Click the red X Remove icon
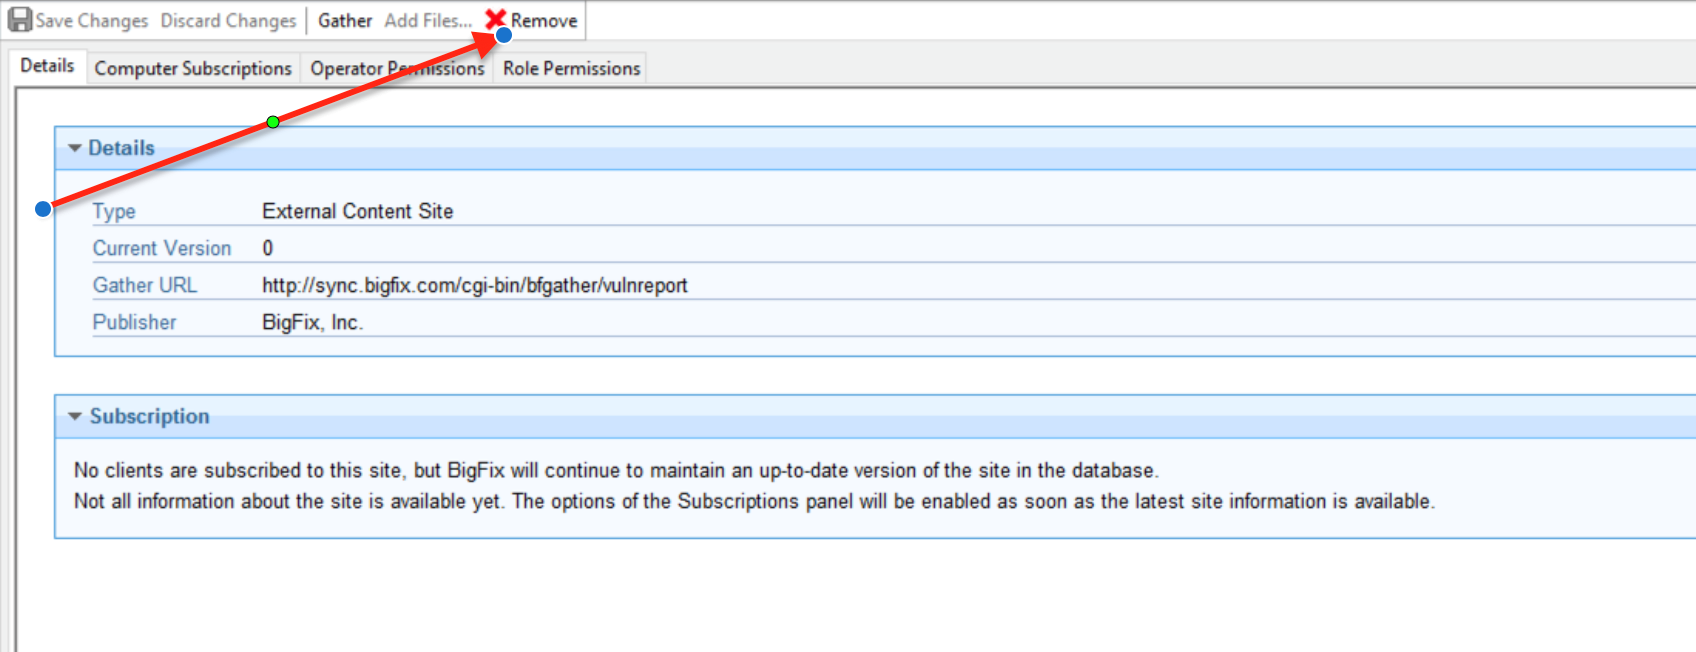This screenshot has width=1696, height=652. click(x=495, y=19)
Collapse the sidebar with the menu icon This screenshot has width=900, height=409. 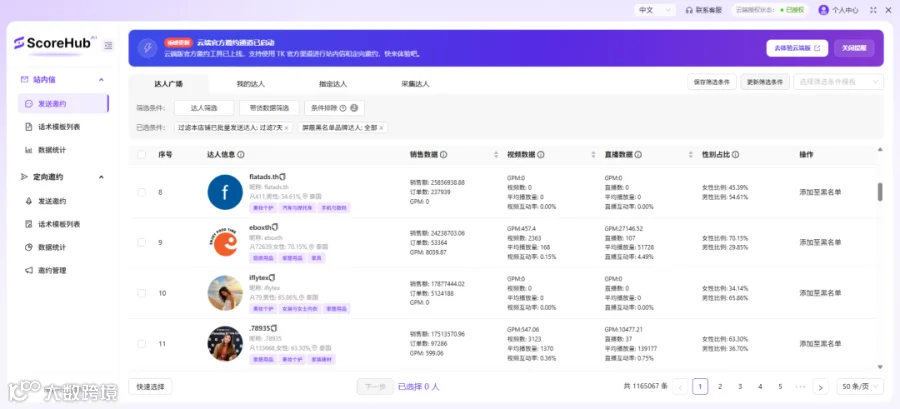[x=108, y=45]
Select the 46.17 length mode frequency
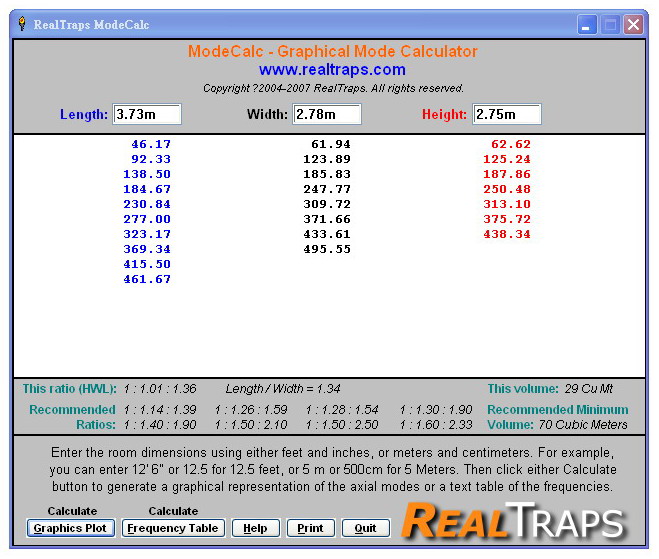Screen dimensions: 659x559 coord(151,144)
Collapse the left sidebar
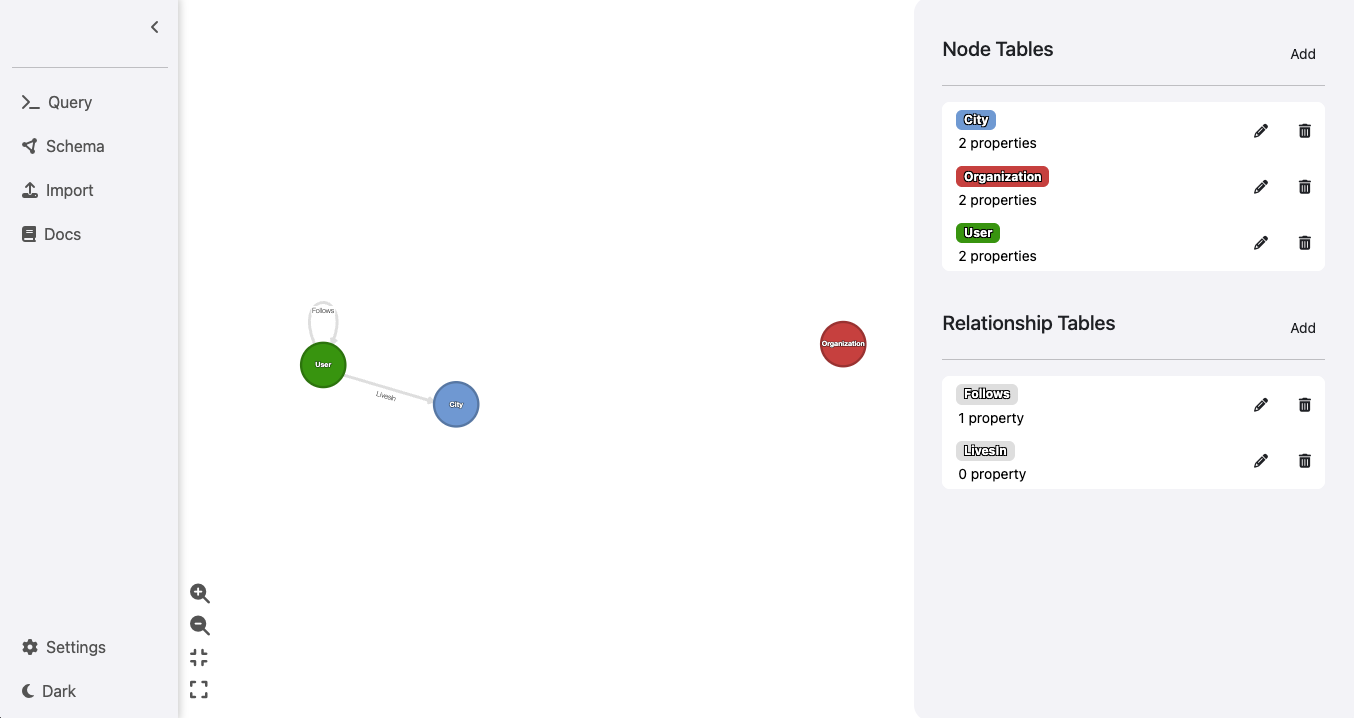The height and width of the screenshot is (718, 1354). tap(154, 27)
---
- PROBLEM TO WORK ON -
Rewrite the stretch of the listing from the line containing "Select the 46.17 length mode frequency" through the end of the listing as a JSON list of strings, one string per line, with blank lines omitted. Leave the pictures out of your answer.

- ANSWER TO THE TASK -
[
  "Select the 46.17 length mode frequency",
  "Screen dimensions: 659x559 coord(151,144)",
  "Collapse the left sidebar",
  "The height and width of the screenshot is (718, 1354). tap(154, 27)"
]